An open chimney or flue system acts like a distillery. You have a hot fire and organic material source, gases containing water and condensates, and a cooling surface (the exterior brickwork of the chimney) to condense the volatile substances in the vapour. Unfortunately for users of woodburning stoves, these volatiles which solidify on the surface of the internal chimney flue present an unseen danger known as wood tar creosote.
Wood tar creosote is made up of the unburned natural resins, waxes and oils in the wood (wood wouldn't be able to burn without them). It also contains burnt particles of carbon from the wood (which is why it is black in colour), and a whole array of chemical polycarbons and sulphides (which is why it is corrosive). This inflammable and toxic mixture passes through a chimney flue depositing layers of flammable creosote material on the cold inner walls of the chimney. The rougher the texture of the surface of the flue, the more likely it is to stick, and any cracks or damaged masonry areas provide an ideal depository for these chemicals.

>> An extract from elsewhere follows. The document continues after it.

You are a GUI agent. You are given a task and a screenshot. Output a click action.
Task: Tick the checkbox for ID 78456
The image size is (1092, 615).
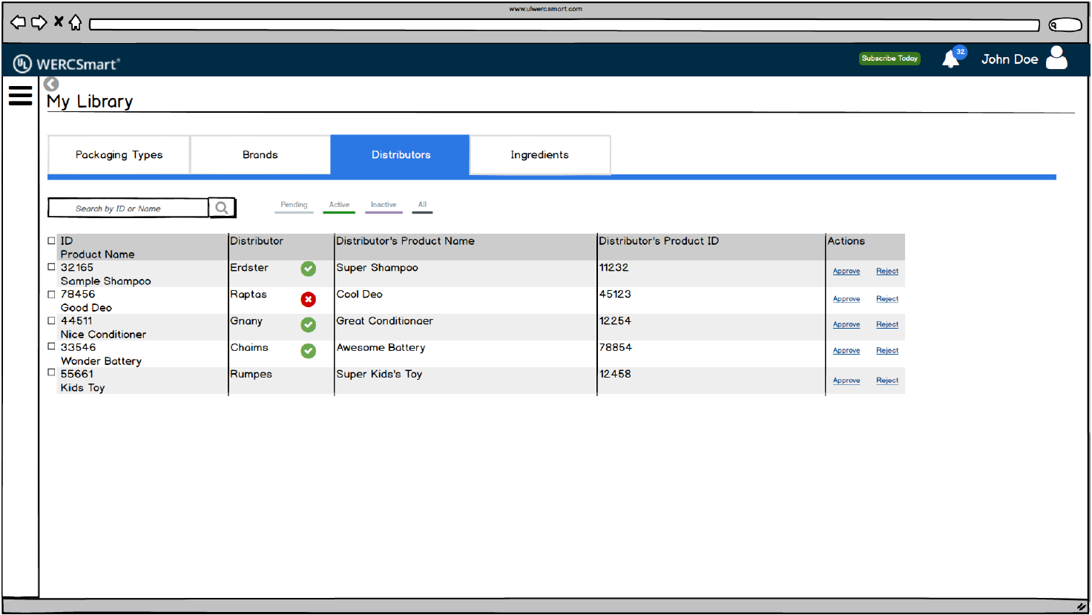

The more fires, the greater the build up in layers of creosote, the narrower the space for the gases to escape, sometimes blocking the flue entirely.
A hot flue temperature with a good updraught of hot air will prevent creosote from adhering to the walls. Due to areas within a flue being generally inaccessible, it follows that the easiest way of tackling creosote formation in chimneys is a preventative approach. Best working practice is to have a clean well maintained chimney flue, that is at a high enough temperature to discourage any creosote formation.